Und die populärste von allen war die Glenn Miller Band; in den 1940er Jahren lag sie in Umfragen immer wieder auf Platz eins. Sie stellte fast überall, wo sie auftrat, Besucherrekorde auf, und bis 1943 gab es mehr als fünfhundert Glenn-Miller-Fanclubs in den Vereinigten Staaten und Kanada. Allein 1940 nahm Miller fünfundvierzig Songs auf, die es in die Hitparaden schafften – eine Zahl, die weder Elvis Presley noch die Beatles je erreichten – und man schätzte, dass jeder dritte Nickel, der in Jukeboxen gesteckt wurde, zum Abspielen einer Miller-Platte verwendet wurde.

Alton Glenn Miller – er verabscheute seinen Vornamen und legte ihn bald ab – wurde am 1. März 1904 in Clarinda, Iowa, geboren. Als Glenn fünf Jahre alt war, zog die Familie nach Tryon, Nebraska, wo sie fünf Jahre lang in einem Grassodenhaus lebten. Nach einem kurzen Aufenthalt in North Platte, zogen die Millers 1915 nach Grant City, Missouri, und drei Jahre später nach Fort Morgan, Colorado, wo Glenn die High School besuchte.

Glenns Mutter spielte Orgel, und sobald die Jungen alt genug waren, versorgten sie und ihr Mann sie mit Musikinstrumenten – ein Kornett für den älteren Bruder Deane und eine Mandoline für Glenn.* Schon bald hatte Glenn sein Instrument gegen ein Blechblasinstrument getauscht, und, wie seine Mutter einmal einem Interviewer erzählte: „Er spielte einfach die ganze Zeit auf dem Horn. Es ging so weit, dass Pop und ich uns fragten, ob er es jemals zu etwas bringen würde.“

Als herausragender High-School-Sportler war Glenn ein begeisterter Basketballspieler und ein All-State-Football-Spieler. Sein Ehrgeiz war es jedoch, ein professioneller Baseballspieler zu werden. Ein Bild aus Glenns High-School-Zeit zeigt einen robusten, breitschultrigen 1,90 Meter großen Mann mit großen Händen.
※
Aufgaben:
1) Übersetzen Sie den folgenden Satz aus dem Textauszug ins Englische: „Sein Ehrgeiz war es jedoch, ein professioneller Baseballspieler zu werden.“
2) Wann und wo wurde Glenn Miller laut Textauszug geboren?
3) Schreiben Sie aus dem Textauszug den Abschnitt von „Und die populärste“ bis „Miller-Platte verwendet wurde.“ ab.

Vorliegendes Material:
※
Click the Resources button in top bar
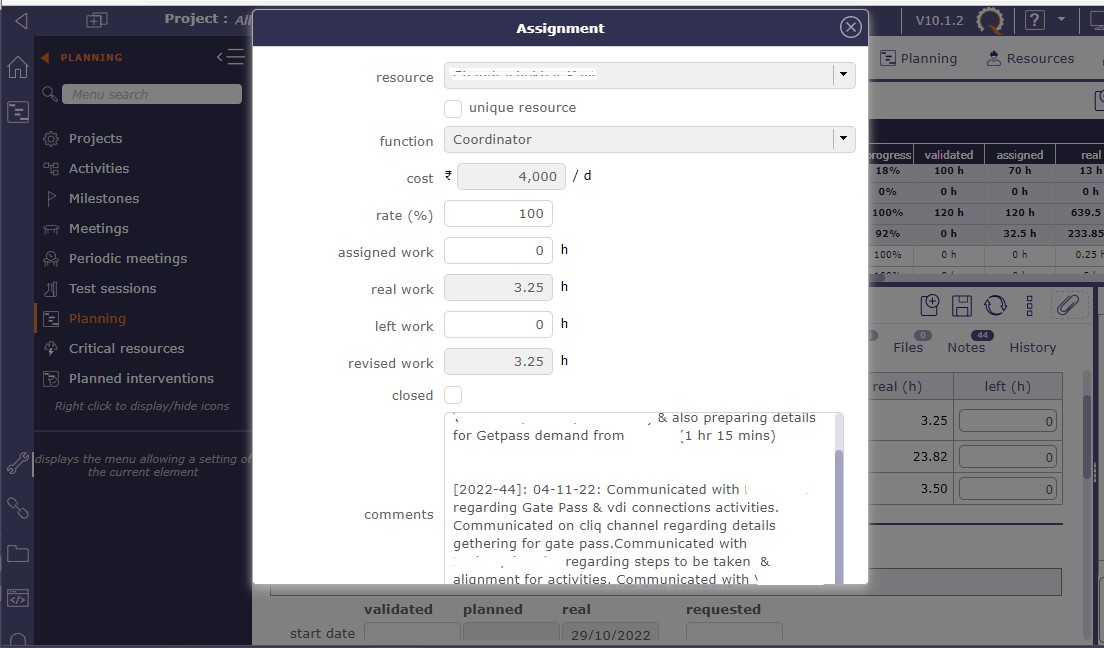Image resolution: width=1104 pixels, height=648 pixels. point(1029,58)
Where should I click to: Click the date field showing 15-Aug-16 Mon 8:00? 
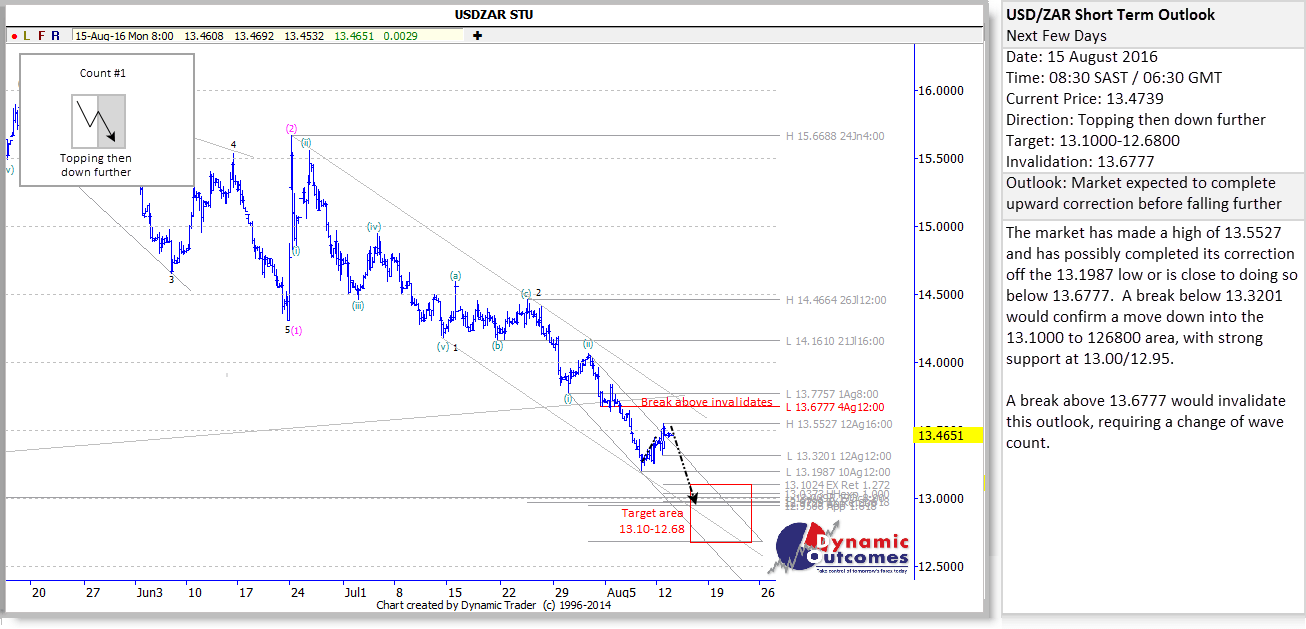click(124, 36)
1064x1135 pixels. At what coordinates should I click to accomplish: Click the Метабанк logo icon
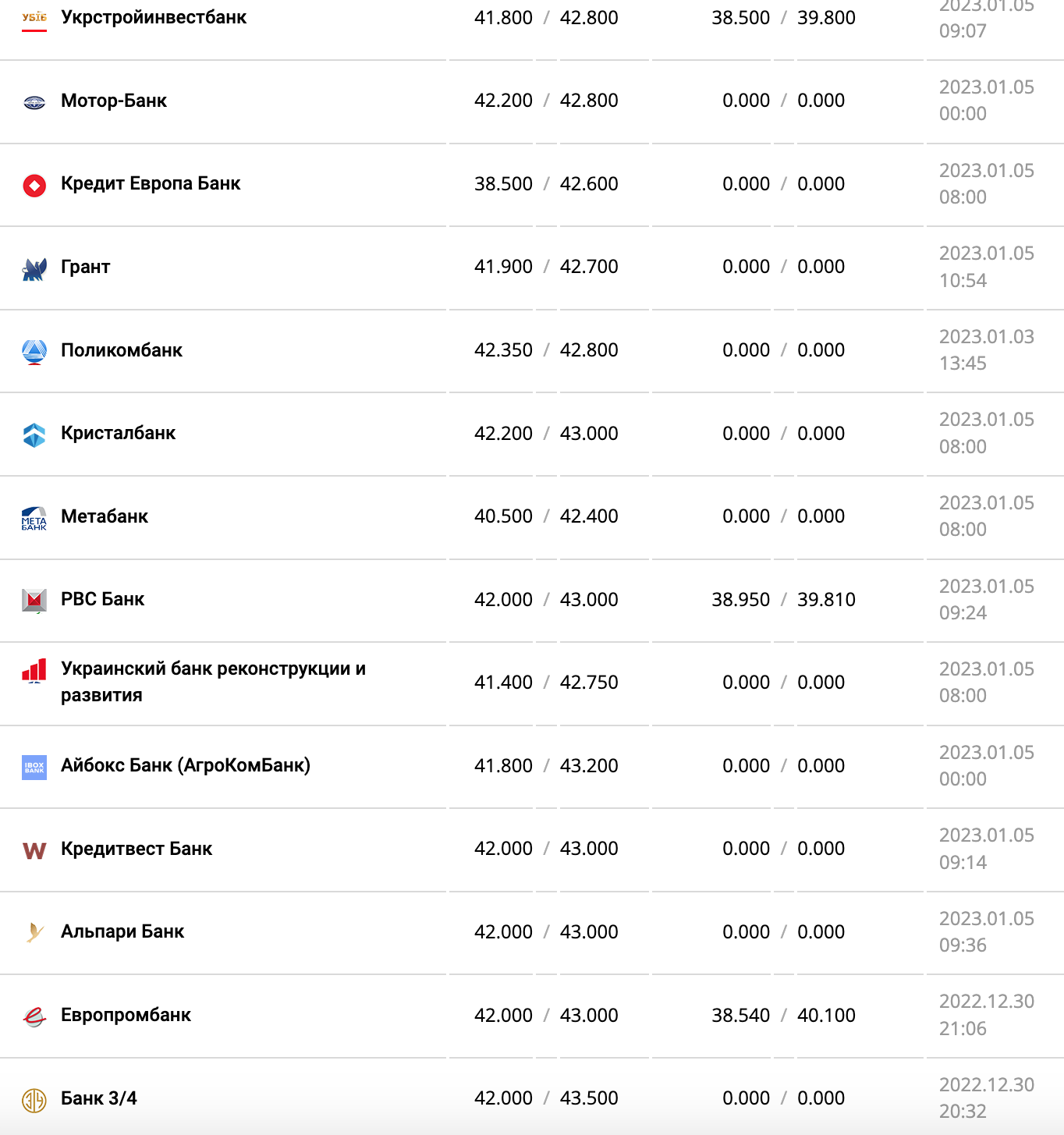coord(34,518)
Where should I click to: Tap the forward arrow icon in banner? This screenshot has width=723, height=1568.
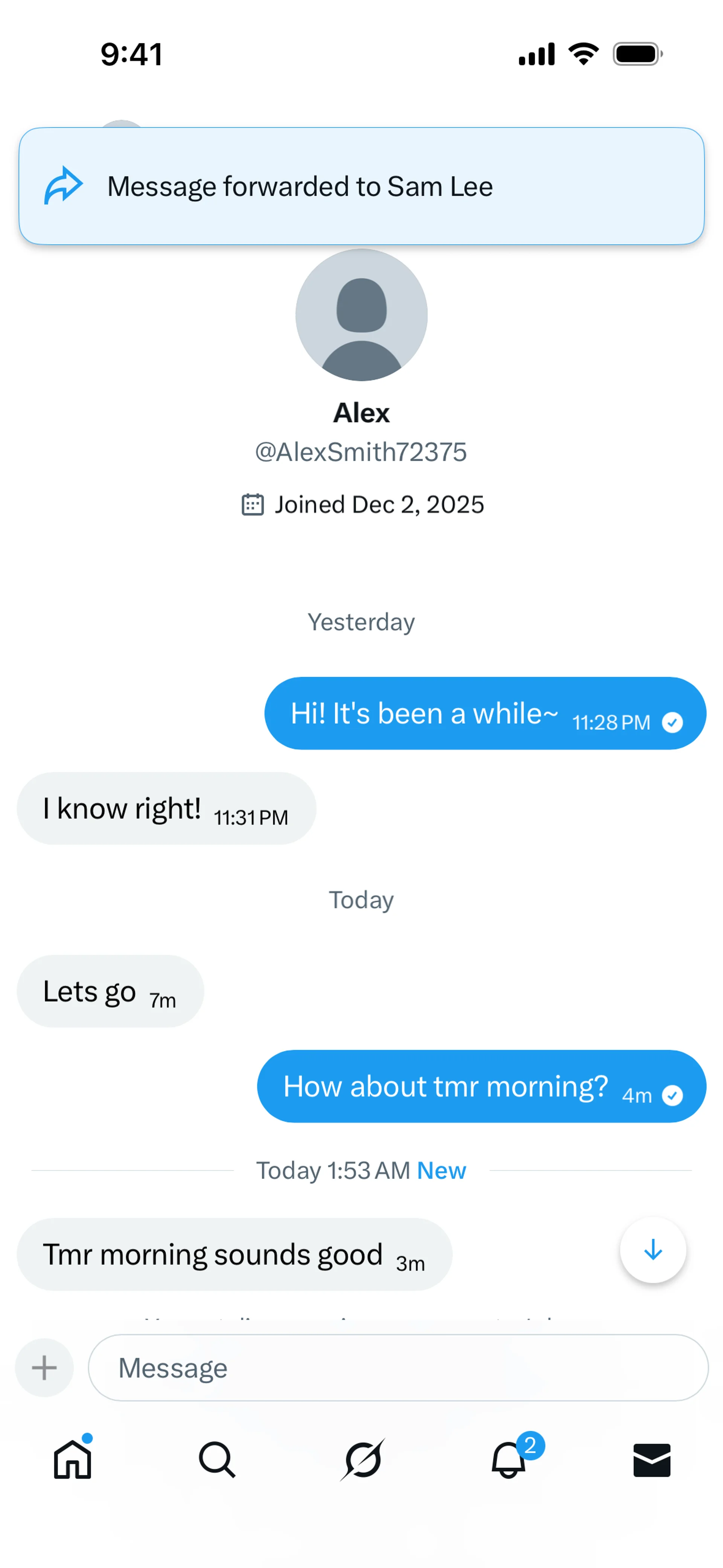click(63, 186)
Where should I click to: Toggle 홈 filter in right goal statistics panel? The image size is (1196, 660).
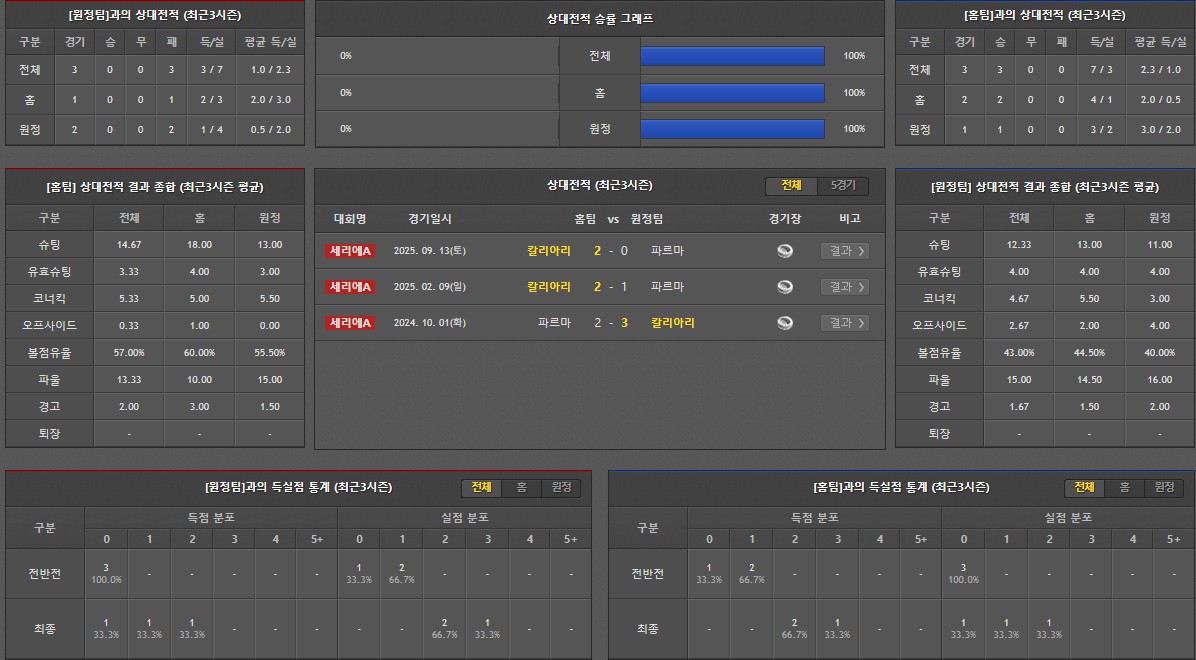click(x=1124, y=487)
※
Lösungen:
1) His ambition, however, was to become a professional baseball player.

2) Am 1. März 1904 in Clarinda, Iowa.

3)
Und die populärste von allen war die Glenn Miller Band; in den 1940er Jahren lag sie in Umfragen immer wieder auf Platz eins. Sie stellte fast überall, wo sie auftrat, Besucherrekorde auf, und bis 1943 gab es mehr als fünfhundert Glenn-Miller-Fanclubs in den Vereinigten Staaten und Kanada. Allein 1940 nahm Miller fünfundvierzig Songs auf, die es in die Hitparaden schafften – eine Zahl, die weder Elvis Presley noch die Beatles je erreichten – und man schätzte, dass jeder dritte Nickel, der in Jukeboxen gesteckt wurde, zum Abspielen einer Miller-Platte verwendet wurde.